After living in various houses over many years, Gerald and Natasha dreamt of one day owning a home that truly suited their style and reflected their way of living. To achieve this, instead of buying and extensively modifying an existing property, they decided to build their own. The couple were able to find a plot of land that would be ideal for redevelopment. The site’s history was as a scrap metal disposal centre and so the clearing of the area (which included uncovering asbestos sheets and two buried cars) was an immense task, but it was the first step towards realising their dream.
Looking into oak frame construction, they realised they might be restricted in terms of their budget and style choices, so the couple began considering timber frame. They were attracted to the way this building system can accommodate any design, is quick to put up and has high insulation values.
Scandia-Hus’s reputation for quality and the impressive examples of its past builds influenced the couple’s decision to work with the firm. Gerald’s initial plan had been to be heavily involved with the process; however, work commitments meant this was not feasible, so one of Scandia-Hus’s highly knowledgeable project managers came on board to support the self-builders on their journey.

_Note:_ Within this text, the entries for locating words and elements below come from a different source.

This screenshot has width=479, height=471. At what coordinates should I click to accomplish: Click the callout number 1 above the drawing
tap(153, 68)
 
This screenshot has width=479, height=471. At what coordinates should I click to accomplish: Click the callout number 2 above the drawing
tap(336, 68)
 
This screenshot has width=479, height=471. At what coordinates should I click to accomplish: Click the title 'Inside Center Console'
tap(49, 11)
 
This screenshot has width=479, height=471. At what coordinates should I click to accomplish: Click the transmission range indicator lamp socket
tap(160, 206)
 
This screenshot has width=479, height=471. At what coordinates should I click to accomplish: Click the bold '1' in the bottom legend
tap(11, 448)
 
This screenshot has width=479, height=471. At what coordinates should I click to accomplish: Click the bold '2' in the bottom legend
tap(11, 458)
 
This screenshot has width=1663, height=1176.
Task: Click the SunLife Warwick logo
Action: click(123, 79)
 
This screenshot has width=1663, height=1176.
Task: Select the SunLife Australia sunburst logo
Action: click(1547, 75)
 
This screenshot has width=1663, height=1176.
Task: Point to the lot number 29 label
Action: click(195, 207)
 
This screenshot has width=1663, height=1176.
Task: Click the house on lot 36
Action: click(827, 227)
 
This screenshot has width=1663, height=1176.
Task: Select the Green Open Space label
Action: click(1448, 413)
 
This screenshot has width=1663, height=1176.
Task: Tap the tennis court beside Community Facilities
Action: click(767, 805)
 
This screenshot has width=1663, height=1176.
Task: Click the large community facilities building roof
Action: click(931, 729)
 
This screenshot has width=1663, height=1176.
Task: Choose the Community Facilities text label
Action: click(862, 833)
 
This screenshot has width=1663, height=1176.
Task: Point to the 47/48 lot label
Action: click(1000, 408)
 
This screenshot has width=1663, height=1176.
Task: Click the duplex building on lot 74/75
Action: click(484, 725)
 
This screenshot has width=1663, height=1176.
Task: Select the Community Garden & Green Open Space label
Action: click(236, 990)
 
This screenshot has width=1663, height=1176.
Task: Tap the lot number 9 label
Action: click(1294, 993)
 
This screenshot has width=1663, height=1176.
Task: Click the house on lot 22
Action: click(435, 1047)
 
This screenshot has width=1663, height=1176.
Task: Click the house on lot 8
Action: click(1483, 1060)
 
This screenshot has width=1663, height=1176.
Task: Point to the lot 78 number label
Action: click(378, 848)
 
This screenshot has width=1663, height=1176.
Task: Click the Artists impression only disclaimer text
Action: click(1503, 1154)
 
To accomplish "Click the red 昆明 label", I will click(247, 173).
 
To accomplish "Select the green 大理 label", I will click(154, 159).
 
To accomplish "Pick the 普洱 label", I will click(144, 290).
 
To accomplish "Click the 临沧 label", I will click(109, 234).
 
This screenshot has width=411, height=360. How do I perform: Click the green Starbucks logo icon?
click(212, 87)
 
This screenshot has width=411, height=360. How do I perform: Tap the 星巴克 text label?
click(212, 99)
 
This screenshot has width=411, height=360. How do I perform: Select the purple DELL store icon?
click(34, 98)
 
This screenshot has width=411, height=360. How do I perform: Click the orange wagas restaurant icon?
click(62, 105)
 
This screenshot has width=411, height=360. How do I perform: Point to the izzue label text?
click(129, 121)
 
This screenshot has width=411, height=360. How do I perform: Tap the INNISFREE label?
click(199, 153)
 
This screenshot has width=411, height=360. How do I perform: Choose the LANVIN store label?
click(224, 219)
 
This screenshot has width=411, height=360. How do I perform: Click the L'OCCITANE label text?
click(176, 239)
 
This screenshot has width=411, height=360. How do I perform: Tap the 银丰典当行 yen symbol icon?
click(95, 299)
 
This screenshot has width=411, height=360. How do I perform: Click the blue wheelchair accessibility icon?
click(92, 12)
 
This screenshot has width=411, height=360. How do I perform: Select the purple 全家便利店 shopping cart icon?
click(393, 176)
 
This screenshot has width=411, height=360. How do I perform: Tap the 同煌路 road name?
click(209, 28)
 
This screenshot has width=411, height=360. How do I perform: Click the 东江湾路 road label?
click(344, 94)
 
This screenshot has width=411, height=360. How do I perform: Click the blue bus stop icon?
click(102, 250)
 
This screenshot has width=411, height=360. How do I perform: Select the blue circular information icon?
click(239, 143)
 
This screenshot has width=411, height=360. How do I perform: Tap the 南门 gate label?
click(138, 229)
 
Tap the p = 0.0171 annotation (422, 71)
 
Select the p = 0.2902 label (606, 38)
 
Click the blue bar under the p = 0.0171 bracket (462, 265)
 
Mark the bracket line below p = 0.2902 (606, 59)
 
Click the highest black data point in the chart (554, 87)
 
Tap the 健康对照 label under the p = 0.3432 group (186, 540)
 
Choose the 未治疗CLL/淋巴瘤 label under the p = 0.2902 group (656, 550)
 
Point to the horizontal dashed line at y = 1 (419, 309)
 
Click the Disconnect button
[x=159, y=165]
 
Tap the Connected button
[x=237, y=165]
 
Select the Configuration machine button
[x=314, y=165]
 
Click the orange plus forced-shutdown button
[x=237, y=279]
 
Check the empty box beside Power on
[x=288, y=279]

The local planning authority imposed strict guidelines on the height and overall size of property that would be allowed, so the firm’s in-house architectural designers included a basement into the design. Light wells flood the below-ground room with brightness; something of a “design triumph” according to the customers. The finished home is a beautiful three-storey, Tudor-inspired farmhouse, which nestles perfectly into its rural setting with staggering uninterrupted views of the surrounding countryside. When asked whether they would self-build again, Gerald and Natasha simply answer: “Absolutely!”